■ WHAT THE TASK ASKS
Looking at the records below, say how many lines contain "under". Nothing else belongs in the answer.

=== ENTRIES SHOWN ===

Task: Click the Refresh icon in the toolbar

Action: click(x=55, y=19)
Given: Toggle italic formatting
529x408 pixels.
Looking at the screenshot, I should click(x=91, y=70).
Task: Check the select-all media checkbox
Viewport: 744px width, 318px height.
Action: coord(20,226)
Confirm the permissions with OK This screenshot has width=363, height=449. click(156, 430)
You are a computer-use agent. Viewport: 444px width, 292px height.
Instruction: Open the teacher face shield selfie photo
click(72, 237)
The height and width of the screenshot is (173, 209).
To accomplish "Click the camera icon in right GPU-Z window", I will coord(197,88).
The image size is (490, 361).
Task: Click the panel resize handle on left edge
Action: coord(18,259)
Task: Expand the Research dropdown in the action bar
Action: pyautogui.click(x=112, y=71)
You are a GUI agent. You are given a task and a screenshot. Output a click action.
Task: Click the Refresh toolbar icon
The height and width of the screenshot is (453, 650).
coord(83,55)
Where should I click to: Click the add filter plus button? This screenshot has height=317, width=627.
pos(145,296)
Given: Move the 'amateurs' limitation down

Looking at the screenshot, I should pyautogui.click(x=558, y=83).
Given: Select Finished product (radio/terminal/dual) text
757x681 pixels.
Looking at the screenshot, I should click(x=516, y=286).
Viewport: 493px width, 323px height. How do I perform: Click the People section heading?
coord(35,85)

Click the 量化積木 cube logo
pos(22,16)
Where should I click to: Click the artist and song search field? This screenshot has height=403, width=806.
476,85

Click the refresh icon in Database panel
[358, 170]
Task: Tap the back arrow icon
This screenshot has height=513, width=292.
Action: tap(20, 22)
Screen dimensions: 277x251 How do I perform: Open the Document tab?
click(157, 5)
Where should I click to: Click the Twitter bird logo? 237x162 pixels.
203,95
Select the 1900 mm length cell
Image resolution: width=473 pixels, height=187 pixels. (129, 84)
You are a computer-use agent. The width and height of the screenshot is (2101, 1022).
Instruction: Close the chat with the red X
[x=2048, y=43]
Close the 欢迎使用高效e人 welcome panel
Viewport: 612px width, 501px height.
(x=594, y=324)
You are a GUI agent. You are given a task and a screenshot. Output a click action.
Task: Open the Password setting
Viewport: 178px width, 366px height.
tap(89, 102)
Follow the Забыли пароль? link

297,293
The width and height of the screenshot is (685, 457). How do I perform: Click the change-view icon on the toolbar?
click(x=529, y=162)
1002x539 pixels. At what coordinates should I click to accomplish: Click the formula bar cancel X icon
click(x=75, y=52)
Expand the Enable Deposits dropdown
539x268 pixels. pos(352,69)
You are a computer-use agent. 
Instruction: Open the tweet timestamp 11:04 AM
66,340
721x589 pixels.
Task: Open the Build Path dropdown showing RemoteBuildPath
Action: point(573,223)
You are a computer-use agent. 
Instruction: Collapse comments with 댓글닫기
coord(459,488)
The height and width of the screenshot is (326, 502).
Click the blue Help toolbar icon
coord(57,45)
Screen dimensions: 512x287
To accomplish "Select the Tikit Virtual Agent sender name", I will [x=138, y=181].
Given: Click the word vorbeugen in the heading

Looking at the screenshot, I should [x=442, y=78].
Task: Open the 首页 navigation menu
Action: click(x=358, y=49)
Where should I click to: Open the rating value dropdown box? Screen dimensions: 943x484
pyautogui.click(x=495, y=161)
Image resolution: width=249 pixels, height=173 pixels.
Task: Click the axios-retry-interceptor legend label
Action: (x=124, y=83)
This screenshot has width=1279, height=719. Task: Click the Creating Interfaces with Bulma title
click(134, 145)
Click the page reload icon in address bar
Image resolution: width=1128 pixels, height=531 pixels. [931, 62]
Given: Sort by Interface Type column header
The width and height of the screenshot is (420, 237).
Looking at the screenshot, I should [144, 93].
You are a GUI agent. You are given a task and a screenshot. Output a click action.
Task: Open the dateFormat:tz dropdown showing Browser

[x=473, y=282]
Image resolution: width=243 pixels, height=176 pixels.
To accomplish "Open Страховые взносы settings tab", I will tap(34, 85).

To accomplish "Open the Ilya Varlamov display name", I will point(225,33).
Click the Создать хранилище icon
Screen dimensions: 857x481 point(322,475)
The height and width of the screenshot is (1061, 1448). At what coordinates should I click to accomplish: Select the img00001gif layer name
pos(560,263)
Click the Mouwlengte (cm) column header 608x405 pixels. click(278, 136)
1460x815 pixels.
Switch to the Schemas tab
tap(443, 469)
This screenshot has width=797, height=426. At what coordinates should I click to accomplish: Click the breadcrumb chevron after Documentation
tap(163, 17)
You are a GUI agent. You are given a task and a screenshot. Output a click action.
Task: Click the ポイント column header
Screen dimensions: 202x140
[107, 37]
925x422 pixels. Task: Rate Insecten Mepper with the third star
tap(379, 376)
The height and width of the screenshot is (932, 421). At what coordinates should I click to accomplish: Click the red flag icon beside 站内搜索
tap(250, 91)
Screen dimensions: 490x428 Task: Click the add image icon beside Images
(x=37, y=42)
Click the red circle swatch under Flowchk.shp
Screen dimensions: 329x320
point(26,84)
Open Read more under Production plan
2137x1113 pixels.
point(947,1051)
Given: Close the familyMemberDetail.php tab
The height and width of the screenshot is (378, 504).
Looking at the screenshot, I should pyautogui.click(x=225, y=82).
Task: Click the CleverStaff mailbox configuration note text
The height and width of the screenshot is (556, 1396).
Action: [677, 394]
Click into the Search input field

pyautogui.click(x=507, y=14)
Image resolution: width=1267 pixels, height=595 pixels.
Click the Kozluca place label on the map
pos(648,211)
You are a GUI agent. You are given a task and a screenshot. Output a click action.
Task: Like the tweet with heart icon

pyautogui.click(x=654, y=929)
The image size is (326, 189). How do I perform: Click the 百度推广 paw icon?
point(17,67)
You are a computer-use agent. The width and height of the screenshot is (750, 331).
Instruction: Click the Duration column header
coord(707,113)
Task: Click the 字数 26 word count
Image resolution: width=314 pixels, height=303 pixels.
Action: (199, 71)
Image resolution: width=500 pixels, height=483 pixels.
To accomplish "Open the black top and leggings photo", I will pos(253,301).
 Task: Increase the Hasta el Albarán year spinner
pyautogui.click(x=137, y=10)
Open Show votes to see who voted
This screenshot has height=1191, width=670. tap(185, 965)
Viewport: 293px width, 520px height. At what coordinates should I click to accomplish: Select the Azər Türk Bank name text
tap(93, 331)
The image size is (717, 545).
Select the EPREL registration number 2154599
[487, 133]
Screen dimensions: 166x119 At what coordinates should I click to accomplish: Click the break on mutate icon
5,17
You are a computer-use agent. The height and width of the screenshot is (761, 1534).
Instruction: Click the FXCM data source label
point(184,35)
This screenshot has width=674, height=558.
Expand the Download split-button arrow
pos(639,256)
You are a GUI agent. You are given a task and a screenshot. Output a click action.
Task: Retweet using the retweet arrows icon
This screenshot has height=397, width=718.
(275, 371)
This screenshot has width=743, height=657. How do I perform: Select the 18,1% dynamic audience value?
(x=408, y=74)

===

■ RESPONSE TO THIS TASK
2